AIM OF THE TASK:
From the discussion of accountability for deadly accidents, reproduce word for word the stretch from "I actually assume" through "policy is fiction.".

If a mad scientist was making a better bomb design, and accidentally blew up a million people through negligence, would your perspective be different? What about a bridge that collapses and kills people? Engineers go to prison for that. There needs to be accountability for, demonstrably, one of the most dangerous acts that can be done.

I would be perfectly ok with the the lab being shut down/redesigned, if a flaw in its design were found, and any negligent scientists and safety officers being removed/prosecuted.




Blaming process failures on individuals rarely yields any results. Can you give me one example of a time it worked; where merely punishing an individual without making any process changes has prevented a class of accidents since that incident to now?

My take is that any process relying on a single individual is ultimately a failure. All sorts of things happen to individuals, including losing the ability to fear the consequences (think degenerative brain disease; cancer, Alzheimer's, etc.) With the fear of consequences eliminated, your process fails open and retribution accomplishes nothing. If some scientist at a bomb lab wants to kill 1 billion people, including themselves, no punishment is going to deter them. "An eye for an eye", while appealing to our reptile brains, can't scale beyond a single murder. So your process for preventing mass murder can't include it if it's to be effective.

Punishment doesn't bring your loved ones back from the dead. All we can hope for is a system that doesn't fail so easily next time.


I actually assume the policy is fine. Part of policy is, necessarily, enforcement. In any safety critical policy, there is someone that holds final accountability. That accountability is the pressure, the policy, that guarantees the policy is followed. This is why we have the enforcement of laws, and not just the laws themselves. Criminal negligence is a possibility, happens frequently, and is enforced often, around safety critical systems. If there’s no enforcement, then the policy is fiction.

I highly recommend you look into accountability, in safety critical systems. There are many many decades of policy/data that show accountability is a necessary component. Is what keeps them honest/careful.

(I’ll try to be back with references and a good example)


> Is what keeps them honest/careful.

A better way to phrase it would be, it's what ensures that the words of the policy become actions.

[Records taken from a dataset]
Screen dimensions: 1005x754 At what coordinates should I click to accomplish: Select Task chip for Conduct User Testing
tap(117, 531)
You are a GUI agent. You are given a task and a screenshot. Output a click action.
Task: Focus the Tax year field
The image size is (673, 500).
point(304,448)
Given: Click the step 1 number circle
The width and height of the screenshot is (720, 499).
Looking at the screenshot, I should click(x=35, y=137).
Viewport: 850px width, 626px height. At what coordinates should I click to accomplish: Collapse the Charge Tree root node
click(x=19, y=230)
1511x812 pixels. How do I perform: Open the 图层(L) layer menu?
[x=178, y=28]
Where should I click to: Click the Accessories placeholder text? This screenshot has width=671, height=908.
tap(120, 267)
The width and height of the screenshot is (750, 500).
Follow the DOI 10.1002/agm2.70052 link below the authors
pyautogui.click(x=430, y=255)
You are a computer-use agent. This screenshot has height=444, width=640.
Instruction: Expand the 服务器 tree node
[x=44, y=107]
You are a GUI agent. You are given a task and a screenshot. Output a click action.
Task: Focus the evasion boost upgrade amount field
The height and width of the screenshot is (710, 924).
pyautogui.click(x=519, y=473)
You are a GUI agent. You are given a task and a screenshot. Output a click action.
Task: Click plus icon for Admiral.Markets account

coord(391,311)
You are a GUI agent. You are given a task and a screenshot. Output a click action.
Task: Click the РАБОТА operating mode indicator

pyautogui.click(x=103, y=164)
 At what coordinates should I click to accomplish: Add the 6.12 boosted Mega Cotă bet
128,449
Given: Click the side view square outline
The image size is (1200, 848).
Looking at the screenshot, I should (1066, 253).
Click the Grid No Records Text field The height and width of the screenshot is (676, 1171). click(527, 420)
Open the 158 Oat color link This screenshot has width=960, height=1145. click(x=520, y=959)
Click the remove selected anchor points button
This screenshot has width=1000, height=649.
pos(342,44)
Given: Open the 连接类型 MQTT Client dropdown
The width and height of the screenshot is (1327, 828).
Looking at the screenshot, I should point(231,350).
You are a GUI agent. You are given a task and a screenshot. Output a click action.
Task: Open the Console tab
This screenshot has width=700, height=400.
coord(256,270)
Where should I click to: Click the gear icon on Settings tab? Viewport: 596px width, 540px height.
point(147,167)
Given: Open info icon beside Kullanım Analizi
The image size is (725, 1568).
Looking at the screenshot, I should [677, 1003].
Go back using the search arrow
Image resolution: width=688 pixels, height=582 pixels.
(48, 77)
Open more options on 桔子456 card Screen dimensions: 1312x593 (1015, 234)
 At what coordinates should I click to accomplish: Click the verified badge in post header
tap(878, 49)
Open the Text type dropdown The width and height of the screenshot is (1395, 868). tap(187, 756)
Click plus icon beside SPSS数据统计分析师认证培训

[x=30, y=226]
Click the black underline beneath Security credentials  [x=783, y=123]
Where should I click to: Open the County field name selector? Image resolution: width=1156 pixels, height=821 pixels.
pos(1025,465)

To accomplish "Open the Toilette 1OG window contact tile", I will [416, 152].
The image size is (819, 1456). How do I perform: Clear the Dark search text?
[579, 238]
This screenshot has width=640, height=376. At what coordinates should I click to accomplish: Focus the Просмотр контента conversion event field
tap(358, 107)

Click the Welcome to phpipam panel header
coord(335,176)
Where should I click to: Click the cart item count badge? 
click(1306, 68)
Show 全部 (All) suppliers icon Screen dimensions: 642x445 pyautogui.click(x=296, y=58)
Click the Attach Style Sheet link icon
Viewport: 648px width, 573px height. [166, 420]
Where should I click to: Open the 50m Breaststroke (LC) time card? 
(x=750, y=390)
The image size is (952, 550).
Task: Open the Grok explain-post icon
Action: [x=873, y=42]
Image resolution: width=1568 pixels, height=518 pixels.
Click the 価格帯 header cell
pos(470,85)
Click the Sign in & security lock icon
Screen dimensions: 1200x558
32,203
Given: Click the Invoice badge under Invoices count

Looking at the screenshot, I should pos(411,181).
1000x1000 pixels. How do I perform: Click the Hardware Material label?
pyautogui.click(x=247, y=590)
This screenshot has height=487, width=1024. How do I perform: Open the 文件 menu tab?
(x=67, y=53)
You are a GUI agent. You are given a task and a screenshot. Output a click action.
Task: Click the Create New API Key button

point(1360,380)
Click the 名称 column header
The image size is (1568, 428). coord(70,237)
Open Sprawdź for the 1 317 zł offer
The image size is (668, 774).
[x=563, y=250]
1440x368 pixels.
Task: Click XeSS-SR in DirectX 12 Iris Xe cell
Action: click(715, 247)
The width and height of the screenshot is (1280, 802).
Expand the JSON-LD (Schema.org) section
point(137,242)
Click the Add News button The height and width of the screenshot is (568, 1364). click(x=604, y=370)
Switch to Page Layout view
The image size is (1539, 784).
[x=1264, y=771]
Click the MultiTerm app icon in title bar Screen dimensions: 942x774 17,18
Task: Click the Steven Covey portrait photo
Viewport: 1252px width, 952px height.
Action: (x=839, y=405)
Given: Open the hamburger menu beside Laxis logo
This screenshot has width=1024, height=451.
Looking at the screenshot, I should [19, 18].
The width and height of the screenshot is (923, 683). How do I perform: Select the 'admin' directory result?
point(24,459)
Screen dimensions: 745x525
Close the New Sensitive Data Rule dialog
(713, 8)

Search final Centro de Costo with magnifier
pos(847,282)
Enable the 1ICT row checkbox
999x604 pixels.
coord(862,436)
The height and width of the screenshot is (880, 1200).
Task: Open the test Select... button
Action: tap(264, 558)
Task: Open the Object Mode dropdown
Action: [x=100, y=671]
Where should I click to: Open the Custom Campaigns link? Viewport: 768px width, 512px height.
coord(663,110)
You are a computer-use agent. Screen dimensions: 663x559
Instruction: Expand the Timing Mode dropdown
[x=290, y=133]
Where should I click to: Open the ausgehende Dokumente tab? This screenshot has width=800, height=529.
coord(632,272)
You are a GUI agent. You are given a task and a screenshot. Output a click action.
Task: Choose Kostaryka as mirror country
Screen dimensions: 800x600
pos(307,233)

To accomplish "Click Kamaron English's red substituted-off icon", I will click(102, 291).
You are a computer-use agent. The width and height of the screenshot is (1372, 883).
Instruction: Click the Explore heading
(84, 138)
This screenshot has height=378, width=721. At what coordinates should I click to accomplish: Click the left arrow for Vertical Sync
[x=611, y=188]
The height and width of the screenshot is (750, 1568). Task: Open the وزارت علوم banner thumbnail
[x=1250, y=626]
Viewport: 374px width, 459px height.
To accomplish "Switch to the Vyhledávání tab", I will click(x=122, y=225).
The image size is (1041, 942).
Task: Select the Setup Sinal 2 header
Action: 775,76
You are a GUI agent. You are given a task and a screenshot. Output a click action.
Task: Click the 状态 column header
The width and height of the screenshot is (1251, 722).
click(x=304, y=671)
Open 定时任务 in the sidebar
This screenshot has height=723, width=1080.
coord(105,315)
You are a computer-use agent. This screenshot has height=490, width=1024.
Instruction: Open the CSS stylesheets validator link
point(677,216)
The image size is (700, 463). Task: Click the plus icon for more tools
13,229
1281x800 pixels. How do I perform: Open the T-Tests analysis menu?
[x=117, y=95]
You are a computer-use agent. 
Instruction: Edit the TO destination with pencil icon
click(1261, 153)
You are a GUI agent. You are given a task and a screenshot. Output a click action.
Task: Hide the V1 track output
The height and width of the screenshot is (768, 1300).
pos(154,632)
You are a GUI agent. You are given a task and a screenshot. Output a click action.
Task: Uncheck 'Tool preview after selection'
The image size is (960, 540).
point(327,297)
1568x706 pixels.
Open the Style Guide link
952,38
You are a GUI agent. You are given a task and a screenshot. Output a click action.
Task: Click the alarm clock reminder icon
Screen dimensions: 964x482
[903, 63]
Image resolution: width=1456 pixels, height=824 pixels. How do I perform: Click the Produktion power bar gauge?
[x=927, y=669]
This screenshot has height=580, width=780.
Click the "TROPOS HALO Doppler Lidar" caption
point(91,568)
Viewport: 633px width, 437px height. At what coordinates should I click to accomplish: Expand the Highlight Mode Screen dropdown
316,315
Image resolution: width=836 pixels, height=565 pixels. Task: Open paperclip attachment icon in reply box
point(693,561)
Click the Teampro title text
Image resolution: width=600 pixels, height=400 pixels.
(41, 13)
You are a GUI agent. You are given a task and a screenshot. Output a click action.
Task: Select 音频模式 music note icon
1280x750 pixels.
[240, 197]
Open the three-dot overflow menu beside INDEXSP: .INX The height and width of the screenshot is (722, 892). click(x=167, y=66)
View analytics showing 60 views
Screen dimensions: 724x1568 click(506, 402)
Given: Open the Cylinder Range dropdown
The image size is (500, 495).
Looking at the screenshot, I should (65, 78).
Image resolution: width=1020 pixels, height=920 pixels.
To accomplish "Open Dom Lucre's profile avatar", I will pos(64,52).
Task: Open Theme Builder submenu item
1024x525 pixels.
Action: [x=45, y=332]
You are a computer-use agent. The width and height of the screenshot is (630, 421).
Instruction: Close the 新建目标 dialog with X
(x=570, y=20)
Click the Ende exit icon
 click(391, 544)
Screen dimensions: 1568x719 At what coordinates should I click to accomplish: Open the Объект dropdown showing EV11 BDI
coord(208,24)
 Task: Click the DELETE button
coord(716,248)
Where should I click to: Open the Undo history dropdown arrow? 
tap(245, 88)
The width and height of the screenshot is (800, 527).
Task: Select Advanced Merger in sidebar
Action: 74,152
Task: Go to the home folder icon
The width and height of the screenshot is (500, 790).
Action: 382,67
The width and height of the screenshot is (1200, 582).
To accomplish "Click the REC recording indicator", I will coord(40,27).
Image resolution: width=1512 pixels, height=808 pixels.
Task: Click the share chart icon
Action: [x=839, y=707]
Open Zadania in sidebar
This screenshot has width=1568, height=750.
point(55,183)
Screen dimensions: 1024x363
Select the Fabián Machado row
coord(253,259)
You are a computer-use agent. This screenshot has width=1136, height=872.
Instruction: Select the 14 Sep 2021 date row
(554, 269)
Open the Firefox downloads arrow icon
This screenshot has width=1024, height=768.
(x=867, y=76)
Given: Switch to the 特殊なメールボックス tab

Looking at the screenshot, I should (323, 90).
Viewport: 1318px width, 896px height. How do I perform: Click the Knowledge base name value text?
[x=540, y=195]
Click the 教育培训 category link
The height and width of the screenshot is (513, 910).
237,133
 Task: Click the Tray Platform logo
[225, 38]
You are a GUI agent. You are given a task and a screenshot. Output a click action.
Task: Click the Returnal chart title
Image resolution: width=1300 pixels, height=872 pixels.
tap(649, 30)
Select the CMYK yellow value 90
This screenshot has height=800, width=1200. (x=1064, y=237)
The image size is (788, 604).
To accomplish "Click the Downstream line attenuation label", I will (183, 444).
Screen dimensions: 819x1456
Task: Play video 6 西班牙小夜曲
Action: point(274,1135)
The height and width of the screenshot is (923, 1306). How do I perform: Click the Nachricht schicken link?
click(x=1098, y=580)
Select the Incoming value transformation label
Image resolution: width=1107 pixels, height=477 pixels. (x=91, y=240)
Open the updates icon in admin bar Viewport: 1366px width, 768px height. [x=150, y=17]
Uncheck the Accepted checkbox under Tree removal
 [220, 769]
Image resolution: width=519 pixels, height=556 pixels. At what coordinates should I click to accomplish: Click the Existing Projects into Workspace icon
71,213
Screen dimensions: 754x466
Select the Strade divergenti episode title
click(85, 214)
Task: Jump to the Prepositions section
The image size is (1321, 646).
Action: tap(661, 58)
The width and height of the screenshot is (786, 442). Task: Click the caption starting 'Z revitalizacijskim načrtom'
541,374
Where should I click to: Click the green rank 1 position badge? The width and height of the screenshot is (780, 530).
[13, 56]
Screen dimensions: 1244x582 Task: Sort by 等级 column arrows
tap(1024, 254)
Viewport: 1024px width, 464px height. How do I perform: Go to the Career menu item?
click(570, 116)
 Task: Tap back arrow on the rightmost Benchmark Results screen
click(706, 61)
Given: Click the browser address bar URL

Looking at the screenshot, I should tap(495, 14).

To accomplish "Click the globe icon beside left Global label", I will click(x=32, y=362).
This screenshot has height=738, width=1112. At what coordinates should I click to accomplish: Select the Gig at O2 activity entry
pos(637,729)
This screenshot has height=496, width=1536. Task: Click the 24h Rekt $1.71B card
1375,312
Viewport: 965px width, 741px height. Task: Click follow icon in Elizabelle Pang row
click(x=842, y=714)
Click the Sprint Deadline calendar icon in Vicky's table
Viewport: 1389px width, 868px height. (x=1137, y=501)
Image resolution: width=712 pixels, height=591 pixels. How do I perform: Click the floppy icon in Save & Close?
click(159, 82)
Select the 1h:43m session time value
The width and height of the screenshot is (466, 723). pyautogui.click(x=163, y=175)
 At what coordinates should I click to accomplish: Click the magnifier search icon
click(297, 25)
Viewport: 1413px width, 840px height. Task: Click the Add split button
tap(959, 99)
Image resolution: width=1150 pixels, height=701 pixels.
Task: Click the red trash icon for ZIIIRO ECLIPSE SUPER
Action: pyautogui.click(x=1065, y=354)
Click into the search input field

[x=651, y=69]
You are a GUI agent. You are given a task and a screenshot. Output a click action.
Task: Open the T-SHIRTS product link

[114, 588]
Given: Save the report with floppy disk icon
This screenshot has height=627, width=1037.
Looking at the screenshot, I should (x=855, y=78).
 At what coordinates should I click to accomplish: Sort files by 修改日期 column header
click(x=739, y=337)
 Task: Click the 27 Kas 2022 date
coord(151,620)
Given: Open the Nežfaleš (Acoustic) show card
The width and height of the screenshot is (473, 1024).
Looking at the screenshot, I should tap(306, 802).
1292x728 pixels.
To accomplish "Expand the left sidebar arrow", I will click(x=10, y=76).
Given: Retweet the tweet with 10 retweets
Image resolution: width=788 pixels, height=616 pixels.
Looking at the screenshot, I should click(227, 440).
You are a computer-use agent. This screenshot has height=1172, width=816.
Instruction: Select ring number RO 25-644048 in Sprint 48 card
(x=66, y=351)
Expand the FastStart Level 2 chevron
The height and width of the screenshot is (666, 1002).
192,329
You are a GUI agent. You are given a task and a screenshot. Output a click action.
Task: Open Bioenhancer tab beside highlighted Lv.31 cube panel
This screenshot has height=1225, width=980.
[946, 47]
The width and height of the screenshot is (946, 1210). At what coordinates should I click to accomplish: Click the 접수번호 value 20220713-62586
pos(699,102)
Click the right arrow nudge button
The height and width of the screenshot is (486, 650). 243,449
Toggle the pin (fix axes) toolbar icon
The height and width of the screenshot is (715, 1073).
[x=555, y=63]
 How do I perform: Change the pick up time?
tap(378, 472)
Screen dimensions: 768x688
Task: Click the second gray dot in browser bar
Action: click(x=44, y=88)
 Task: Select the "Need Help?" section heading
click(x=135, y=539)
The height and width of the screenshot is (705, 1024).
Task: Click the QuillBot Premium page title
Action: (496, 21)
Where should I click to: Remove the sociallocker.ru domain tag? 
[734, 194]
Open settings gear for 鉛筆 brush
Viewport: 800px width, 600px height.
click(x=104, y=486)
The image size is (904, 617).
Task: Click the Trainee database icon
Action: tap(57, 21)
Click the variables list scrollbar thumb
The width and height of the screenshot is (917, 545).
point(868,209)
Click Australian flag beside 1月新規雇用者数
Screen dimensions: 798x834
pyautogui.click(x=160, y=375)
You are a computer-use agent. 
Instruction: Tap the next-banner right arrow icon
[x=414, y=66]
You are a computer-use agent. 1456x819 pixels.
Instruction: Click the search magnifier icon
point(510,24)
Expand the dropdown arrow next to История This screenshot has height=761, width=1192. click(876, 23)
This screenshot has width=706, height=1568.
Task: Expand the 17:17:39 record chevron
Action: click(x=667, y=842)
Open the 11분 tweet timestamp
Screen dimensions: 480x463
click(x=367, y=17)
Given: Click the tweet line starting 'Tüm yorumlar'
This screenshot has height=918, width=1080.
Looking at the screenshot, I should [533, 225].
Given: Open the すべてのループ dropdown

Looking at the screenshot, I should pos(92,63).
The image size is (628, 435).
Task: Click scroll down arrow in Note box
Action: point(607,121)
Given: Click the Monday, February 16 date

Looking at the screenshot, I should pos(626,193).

WRITTEN RESPONSE:
I actually assume the policy is fine. Part of policy is, necessarily, enforcement. In any safety critical policy, there is someone that holds final accountability. That accountability is the pressure, the policy, that guarantees the policy is followed. This is why we have the enforcement of laws, and not just the laws themselves. Criminal negligence is a possibility, happens frequently, and is enforced often, around safety critical systems. If there’s no enforcement, then the policy is fiction.